§ **Stated problem**: Please copy the lines from the one containing "You are a GUI" through the last line, substituting "console" for "terminal" and changing nothing else. Leave the pictures out.

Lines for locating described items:
○ ○ ○ ○

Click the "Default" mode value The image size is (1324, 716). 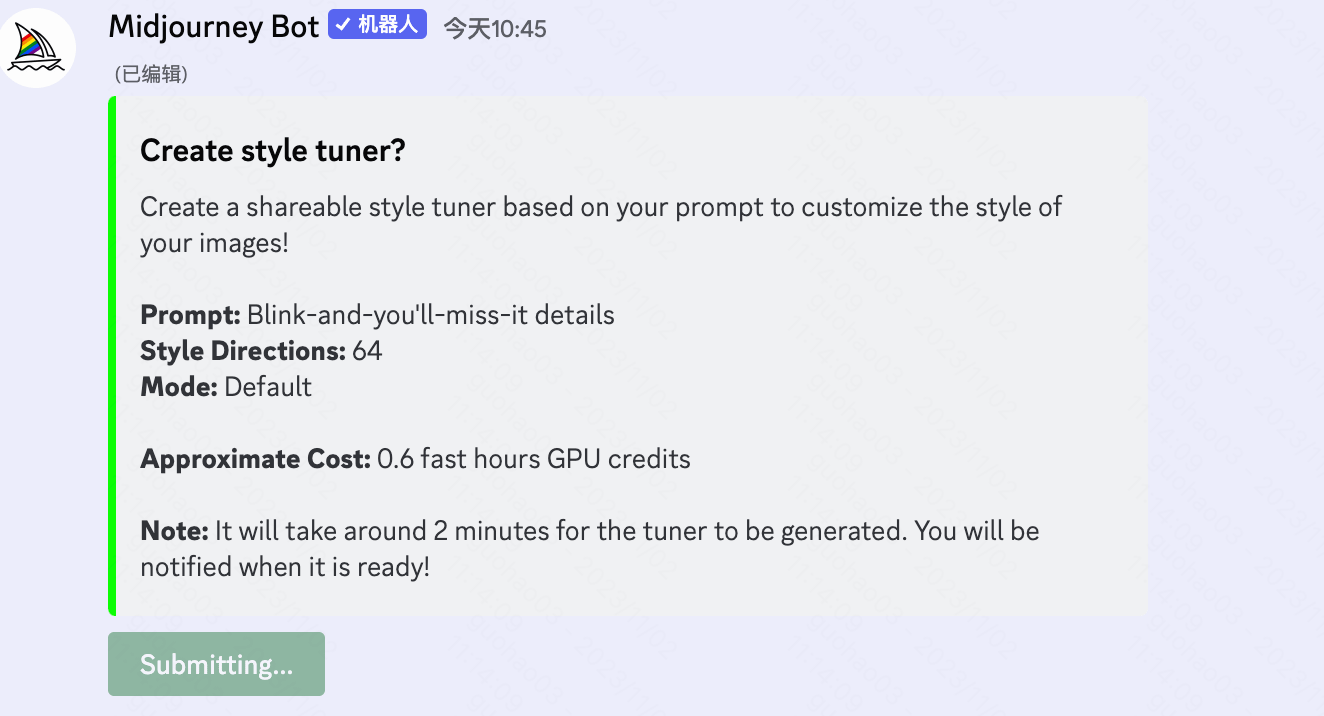tap(268, 388)
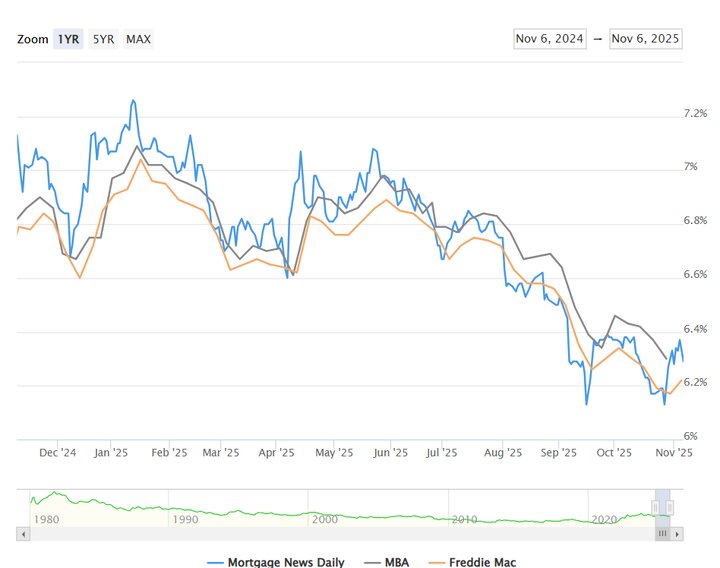Click the navigator scrollbar right arrow
720x568 pixels.
[675, 535]
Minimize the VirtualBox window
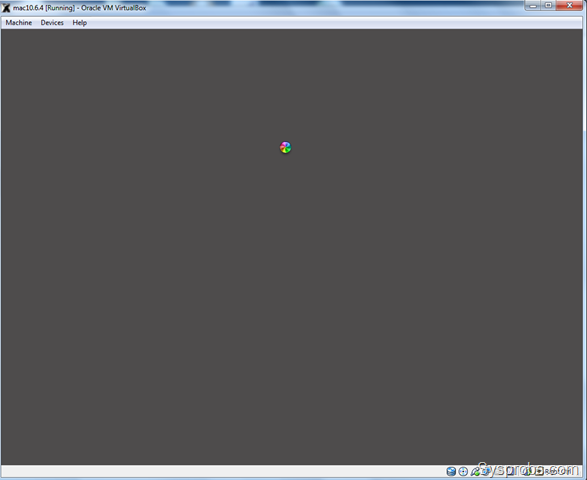 (x=533, y=6)
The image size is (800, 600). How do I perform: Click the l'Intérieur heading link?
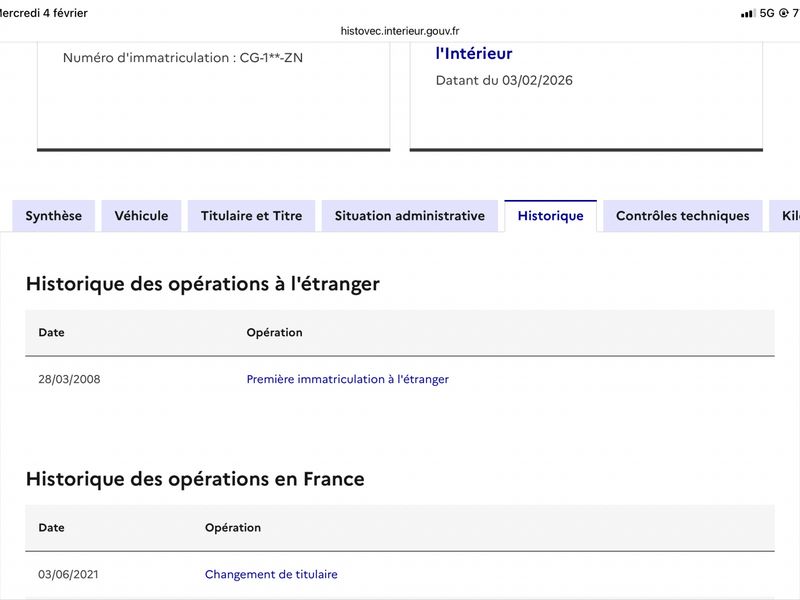pos(474,54)
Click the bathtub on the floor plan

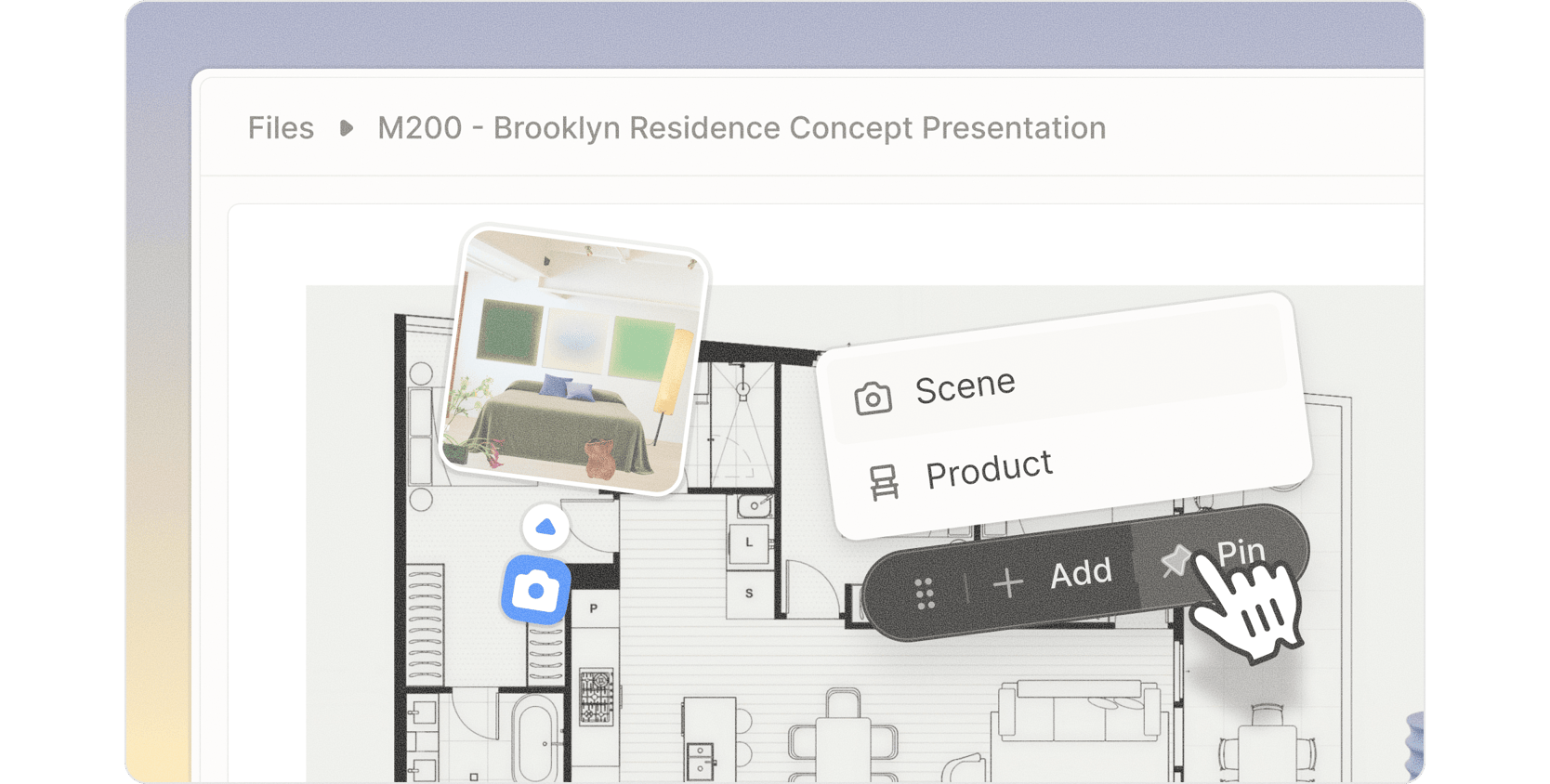537,740

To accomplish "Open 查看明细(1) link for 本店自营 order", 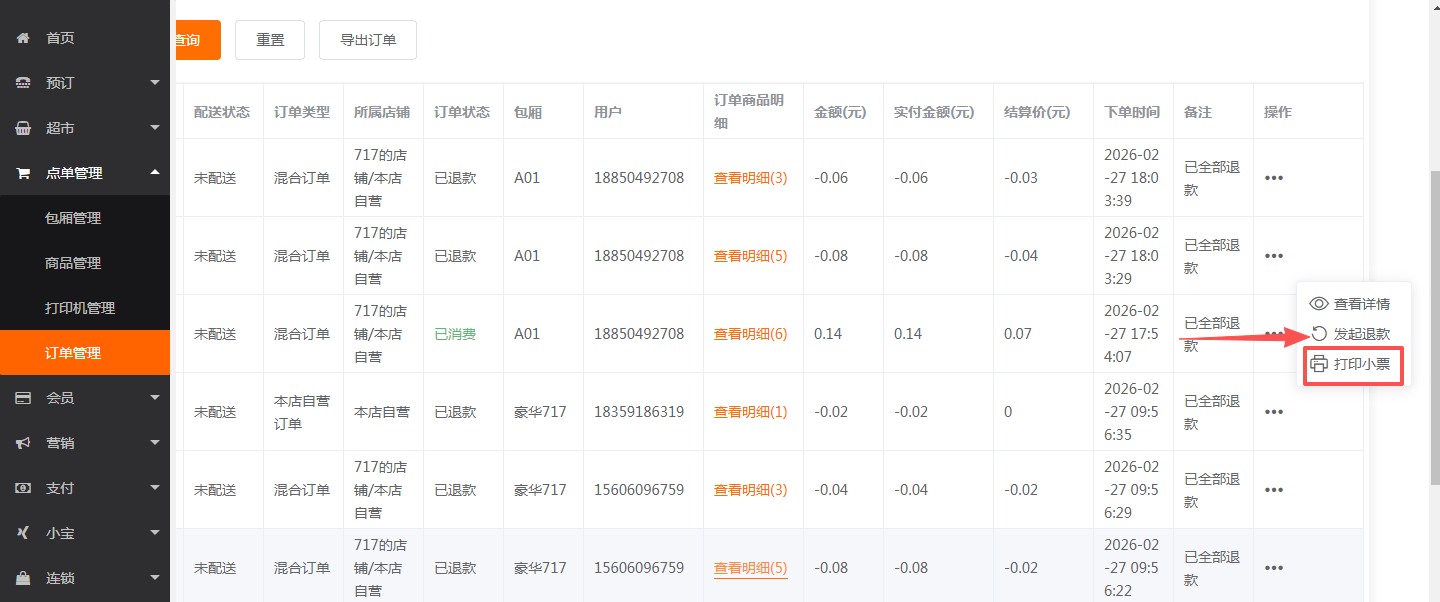I will coord(750,412).
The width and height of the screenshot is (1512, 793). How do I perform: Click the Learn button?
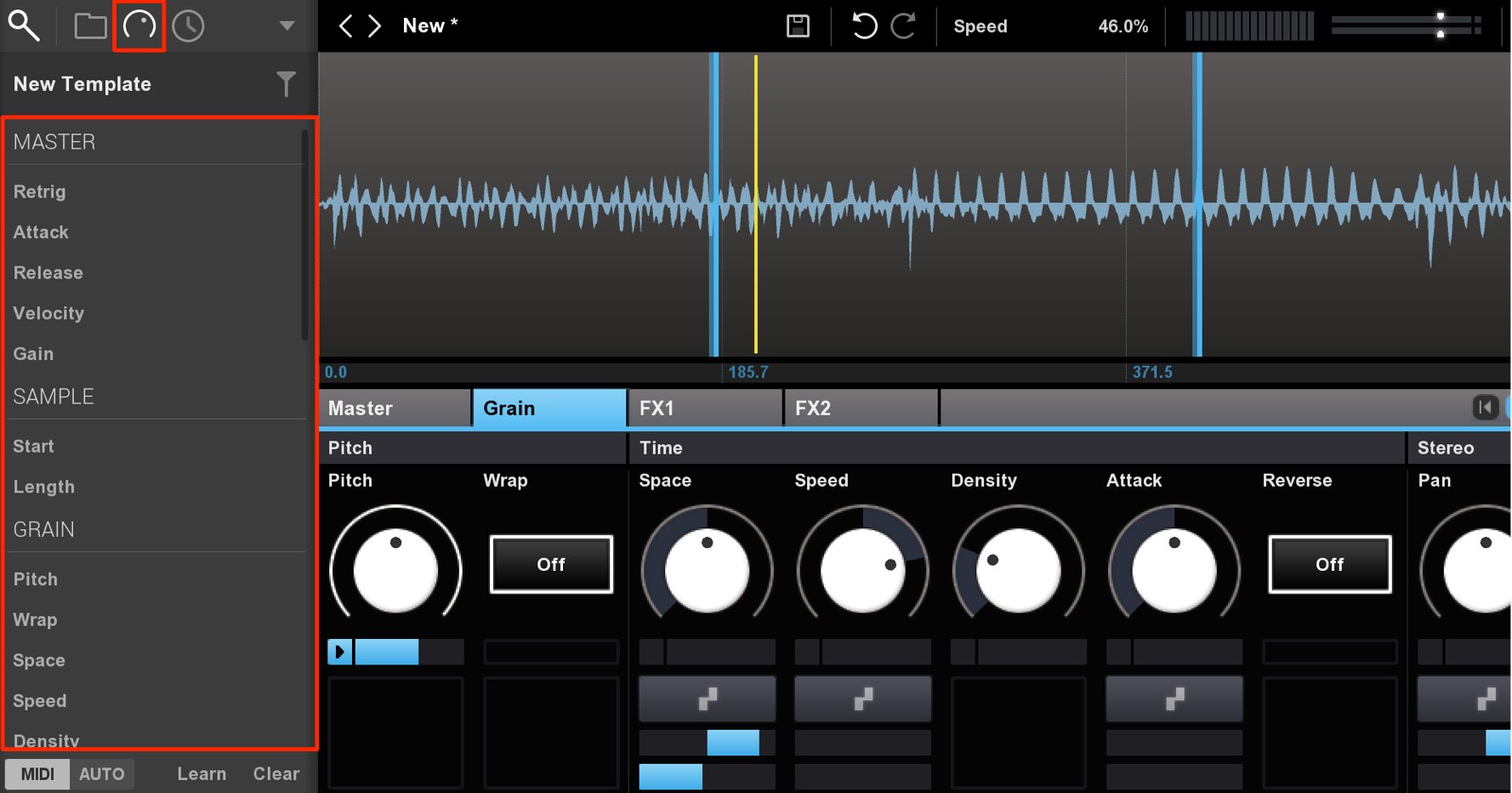pos(202,773)
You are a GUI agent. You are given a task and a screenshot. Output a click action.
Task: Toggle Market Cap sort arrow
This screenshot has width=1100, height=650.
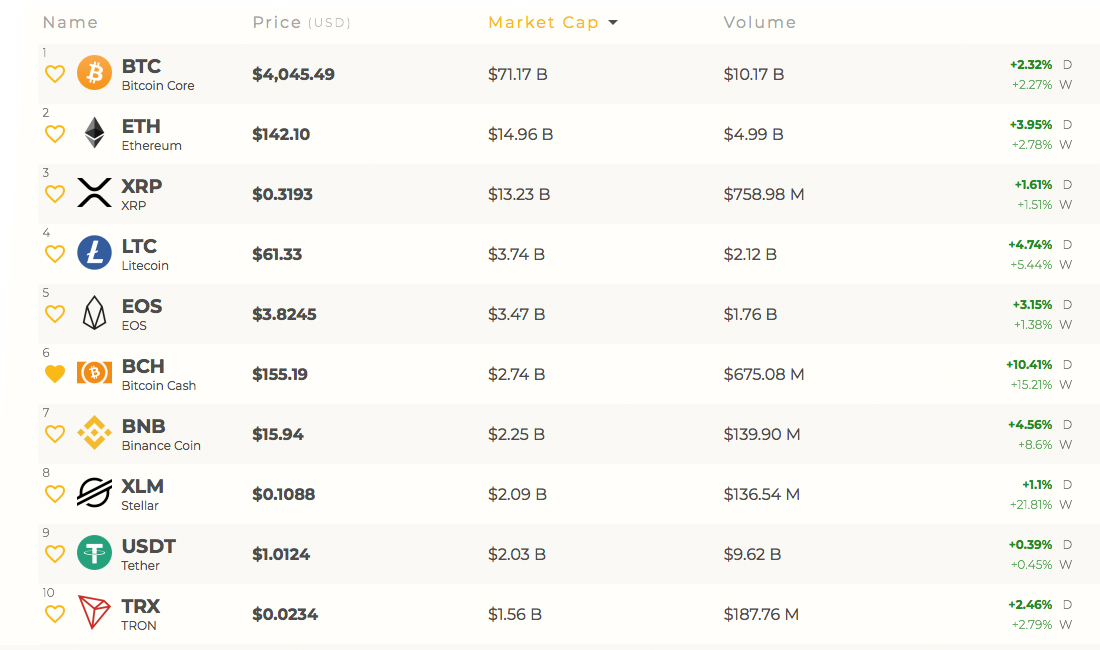pos(613,23)
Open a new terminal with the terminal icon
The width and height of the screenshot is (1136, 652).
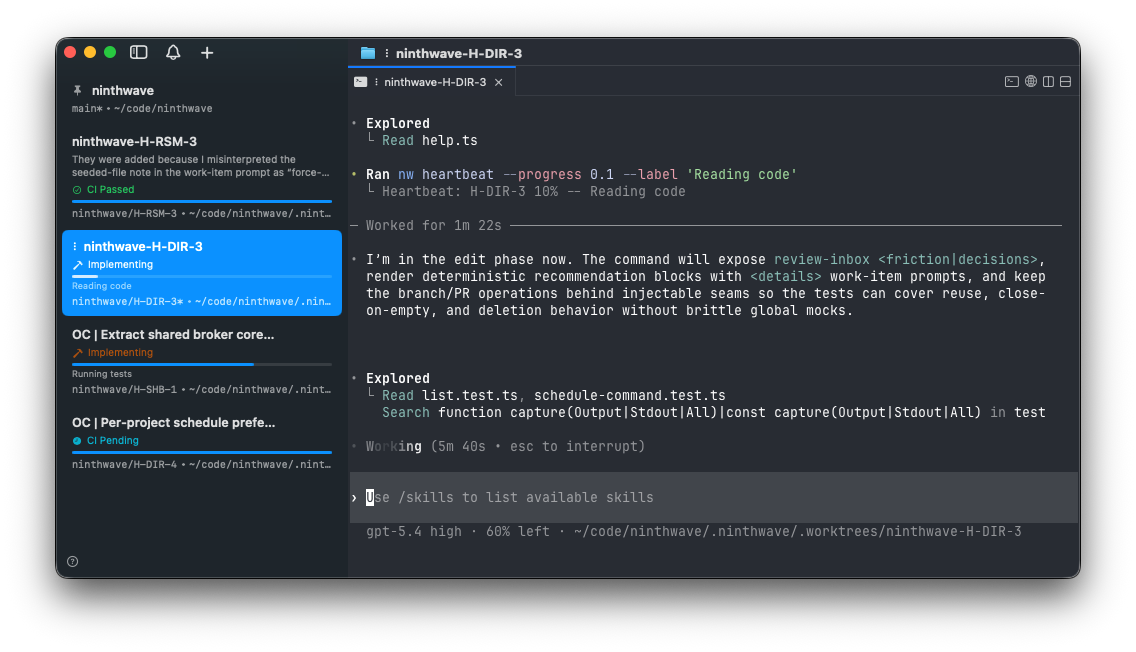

○ ○ ○ ○

§ **Response for this exercise**:
You are a GUI agent. You are given a task and a screenshot. Output a click action.
Task: Toggle Market Cap sort arrow
This screenshot has width=1100, height=650.
pos(613,23)
Open a new console with the console icon
The width and height of the screenshot is (1136, 652).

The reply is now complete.